How to create and manipulate tar archives using Python

On Linux and other Unix-like operating systems, tar is undoubtedly one of the most used archiving utilities; it let us create archives, often called “tarballs”, we can use for source code distribution or backup purposes. In this tutorial we will see how to read, create and modify tar archives with python, using the tarfile module.

In this tutorial you will learn:

  • The modes in which a tar archive can be opened using the tarfile module
  • What are the TarInfo and TarFile classes and what they represent
  • How to list the content of a tar archive
  • How to extract the content of a tar archive
  • How to add files to a tar archive

Software requirements and conventions used

Software Requirements and Linux Command Line Conventions
Category Requirements, Conventions or Software Version Used
System Distribution-independent
Software Python3
Other Basic knowledge of python3 and object oriented programming
Conventions # – requires given linux commands to be executed with root privileges either directly as a root user or by use of sudo command
$ – requires given linux commands to be executed as a regular non-privileged user

Basic usage

The tarfile module is included in the python standard library, so we don’t need to install it separately; to use it, we just need to “import” it. The recommended way to access a tarball using this module is by the open function; in its most basic usage, we must provide, as the first and second arguments:

  • The name of the tarball we want to access
  • The mode in which it should be opened

The “mode” used to open a tar archive depends on the action we want to perform and on the type of compression (if any) in use. Let’s see them together.

Opening an archive in read-only mode

If we want to examine or extract the content of a tar archive, we can use one of the following modes, to open it read-only:

Mode Meaning
‘r’ Read only mode – the compression type will be automatically handled
‘r:’ Read-only mode without compression
‘r:gz’ Read-only mode – zip compression explicitly specified
‘r:bz2’ Read-only mode – bzip compression explicitly specified
‘r:xz’ Read-only mode – lzma compression explicitly specified

In most of the cases, where the compression method can be easily detected, the recommended mode to use is ‘r’.

Opening an archive to append files

If we want to append files to an existing archive we can use the ‘a’ mode. It’s important to notice that it’s possible to append to an archive only if it is not compressed; if we attempt to open a compressed archive with this mode, a ValueError exception will be raised. If we reference a non-existing archive it will be created on the fly.
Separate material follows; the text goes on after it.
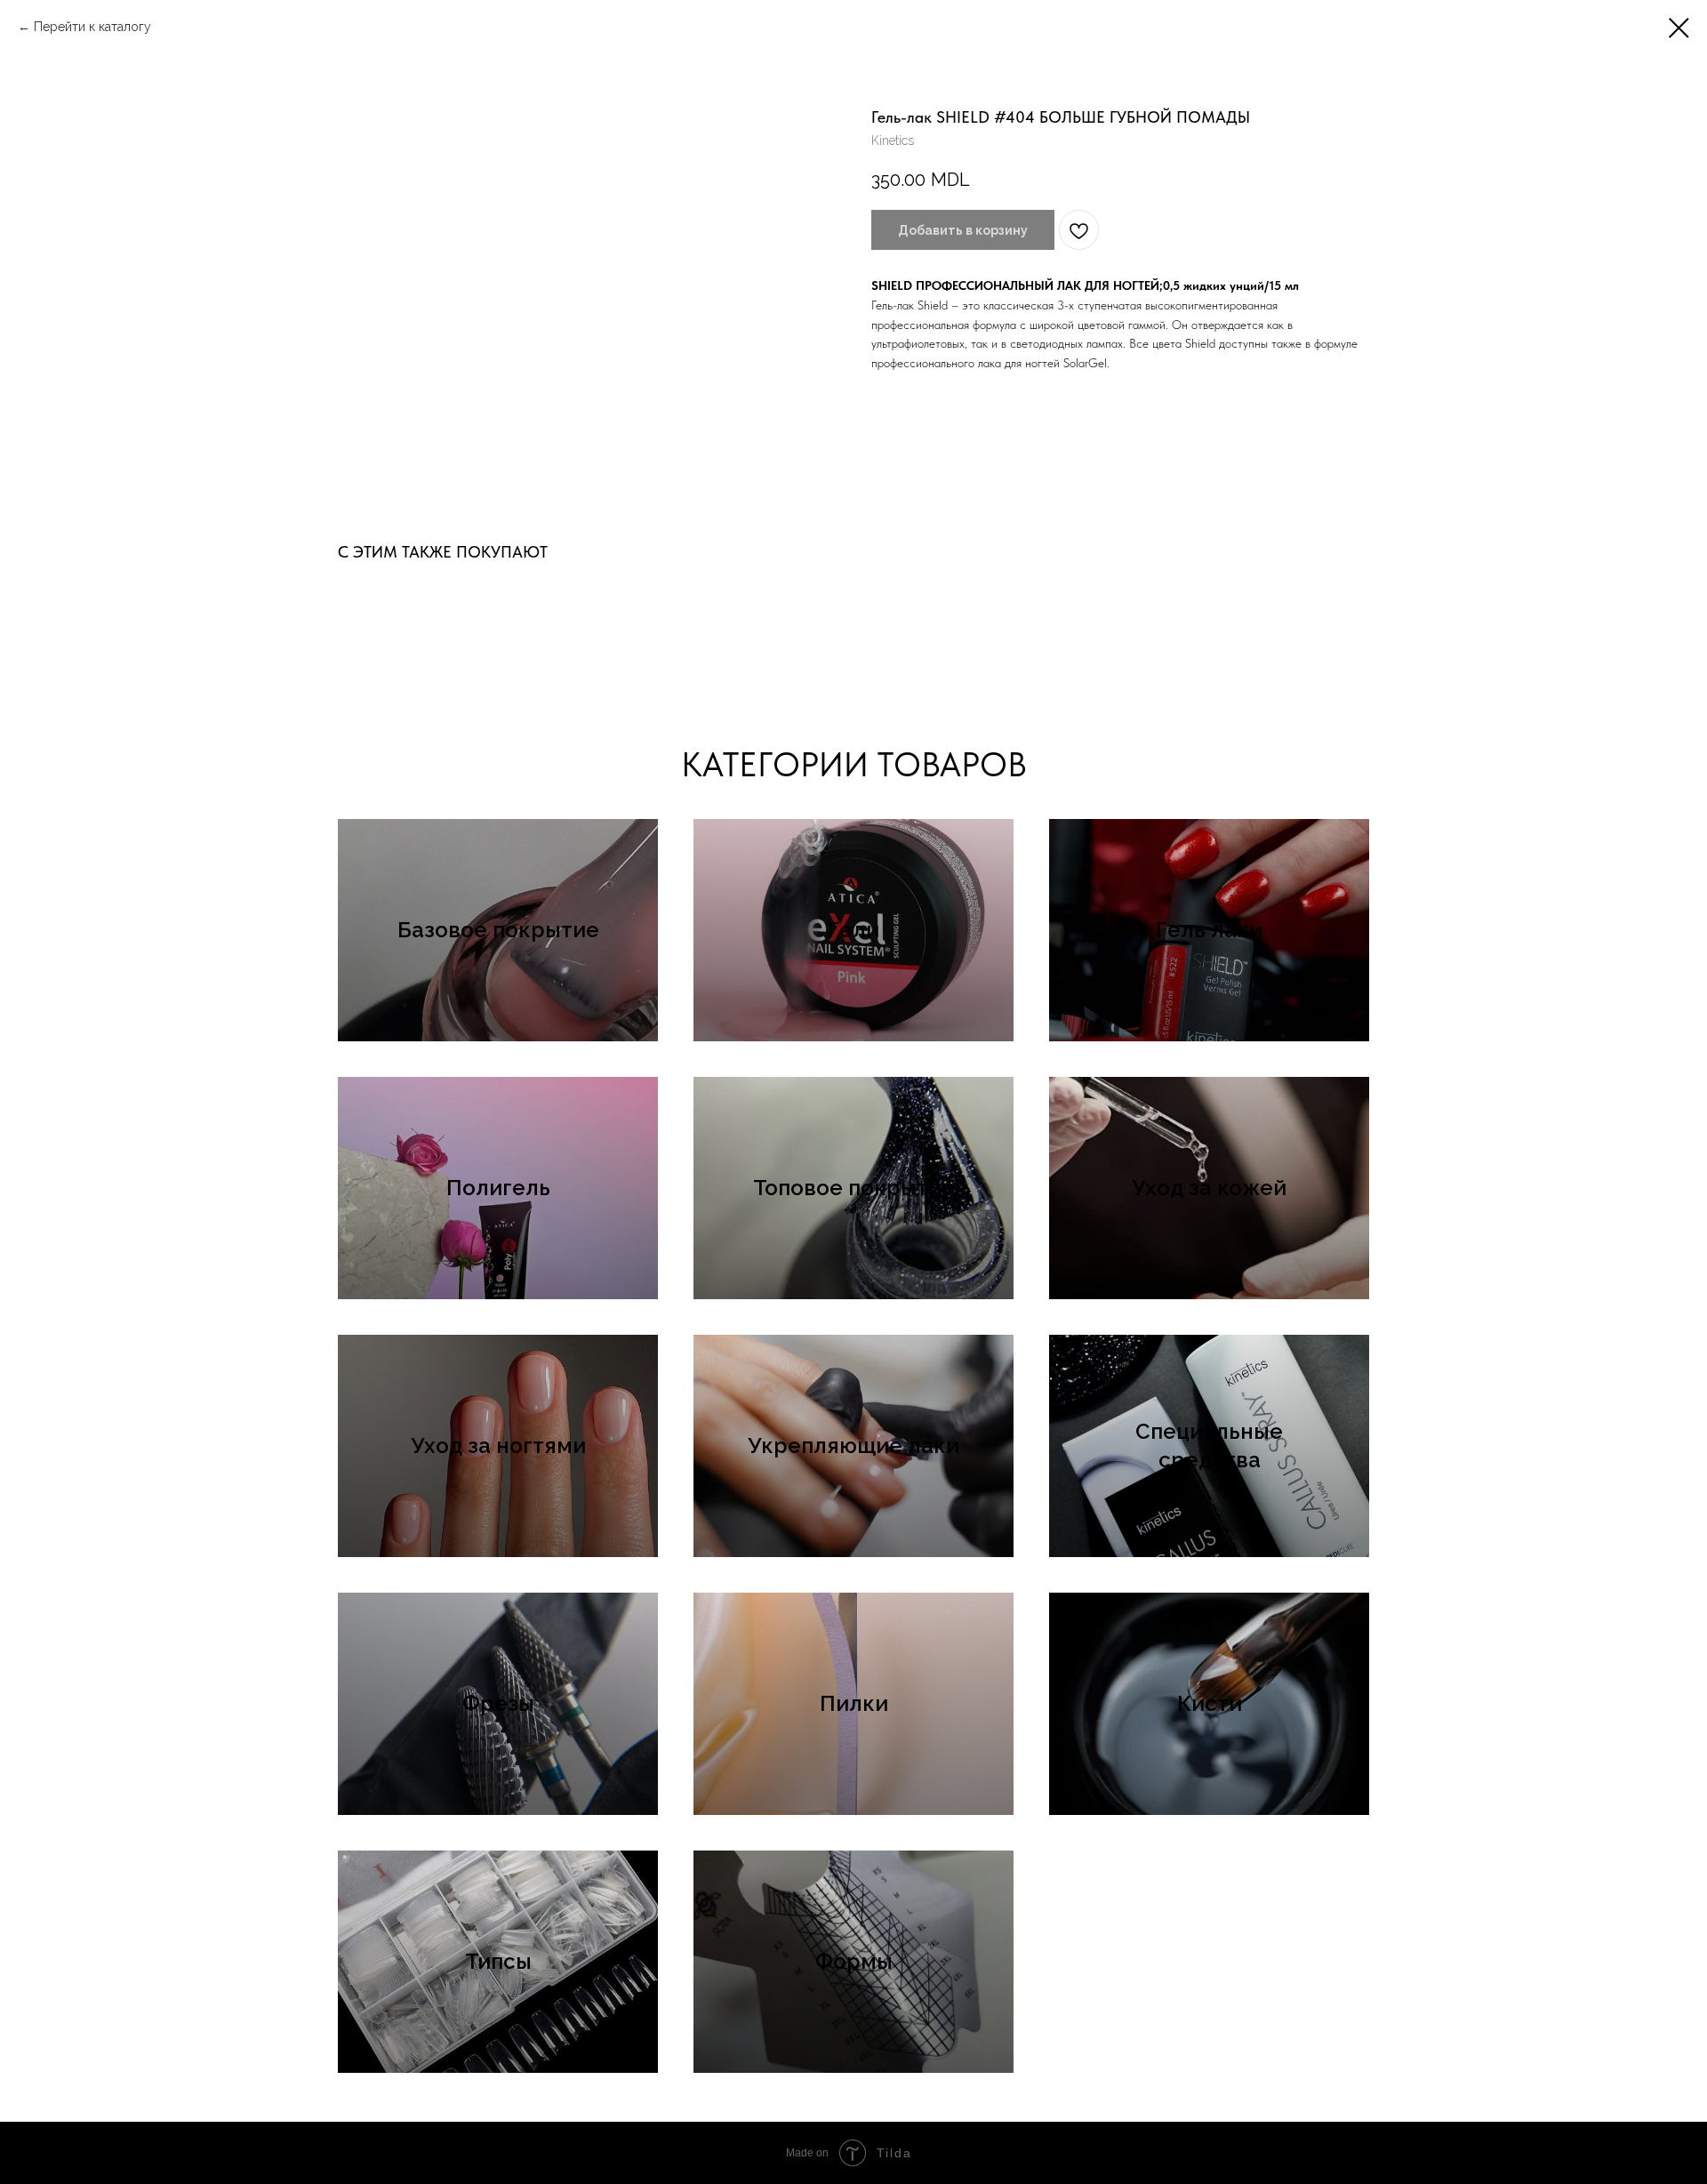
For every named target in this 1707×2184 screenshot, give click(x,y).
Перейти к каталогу (92, 27)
Opening an archive for writing

If we want to explicitly create a new archive and open it for writing, we can use one of the following modes:

Mode Meaning
‘w’ Open the archive for writing – use no compression
‘w:gz’ Open the archive for writing – use gzip compression
‘w:bz’ Open the archive for writing – use bzip2 compression
‘w:xz’ Open the archive for writing – use lzma compression

If an existing archive file is opened for writing, it is truncated, so all its content is discarded. To avoid such situations, we may want to open the archive exclusively, as described in the next section.
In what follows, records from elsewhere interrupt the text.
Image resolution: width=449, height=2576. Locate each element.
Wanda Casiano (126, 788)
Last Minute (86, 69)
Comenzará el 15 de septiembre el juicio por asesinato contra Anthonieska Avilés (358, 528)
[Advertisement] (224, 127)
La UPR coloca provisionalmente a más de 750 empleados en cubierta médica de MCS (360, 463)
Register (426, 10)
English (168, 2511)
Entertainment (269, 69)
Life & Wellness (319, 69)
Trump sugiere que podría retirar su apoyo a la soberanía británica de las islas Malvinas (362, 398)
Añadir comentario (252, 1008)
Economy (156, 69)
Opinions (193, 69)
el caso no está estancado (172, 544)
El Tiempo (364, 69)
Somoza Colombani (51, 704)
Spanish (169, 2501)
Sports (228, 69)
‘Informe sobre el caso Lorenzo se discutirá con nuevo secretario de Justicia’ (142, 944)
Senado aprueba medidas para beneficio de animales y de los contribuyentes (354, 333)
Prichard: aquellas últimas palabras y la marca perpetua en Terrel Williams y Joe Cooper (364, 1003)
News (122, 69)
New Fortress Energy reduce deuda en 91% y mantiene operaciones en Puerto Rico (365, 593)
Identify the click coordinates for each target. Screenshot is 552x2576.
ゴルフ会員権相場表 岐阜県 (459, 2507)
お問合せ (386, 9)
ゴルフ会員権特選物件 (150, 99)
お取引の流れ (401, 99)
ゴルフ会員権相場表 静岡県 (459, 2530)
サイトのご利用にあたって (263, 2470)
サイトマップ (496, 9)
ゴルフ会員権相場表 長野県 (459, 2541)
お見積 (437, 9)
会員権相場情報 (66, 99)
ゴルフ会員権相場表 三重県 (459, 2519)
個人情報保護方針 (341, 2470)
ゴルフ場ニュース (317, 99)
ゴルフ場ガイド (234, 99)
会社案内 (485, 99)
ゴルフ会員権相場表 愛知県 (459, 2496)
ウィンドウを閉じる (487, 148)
Create an archive only if it doesn’t exist

When we want to be sure an existing file is not overridden when creating an archive, we must open it exclusively. If we use the ‘x’ mode and a file with the same name of the one we specified for the archive already exists, a FileExistsError will be raised. The compression methods can be specified as follows:

Mode Meaning
‘x’ Create the archive without compression if doesn’t exist
‘x:gz’ Create the archive with gzip compression only if it doesn’t exist
‘x:bz2’ Create the archive with bzip2 compression only if it doesn’t exist
‘x:xz’ Create the archive with lzma compression only if it doesn’t exist

Working with archives

There are two classes provided by the tarfile module that are used to interact with tar archives and their contents, and are, respectively: TarFile and TarInfo. The former is used to represent a tar archive in its entirety and can be used as a context manager with the Python with statement, the latter is used to represent an archive member, and contains various information about it. As a first step, we will focus on some of the most often used methods of the TarFile class: we can use them to perform common operations on tar archives.

Retrieving a list of the archive members

To retrieve a list of the archive members we can use the getmembers method of a TarFile object. This method returns a list of TarInfo objects, one for each archive member. Here is an example of its usage with a dummy compressed archive containing two files:

>>> with tarfile.open('archive.tar.gz', 'r') as archive:
...     archive.getmembers()
...
[<TarInfo 'file1.txt' at 0x7f58dab50d00>, <TarInfo 'file2.txt' at 0x7f58dab50ac0>]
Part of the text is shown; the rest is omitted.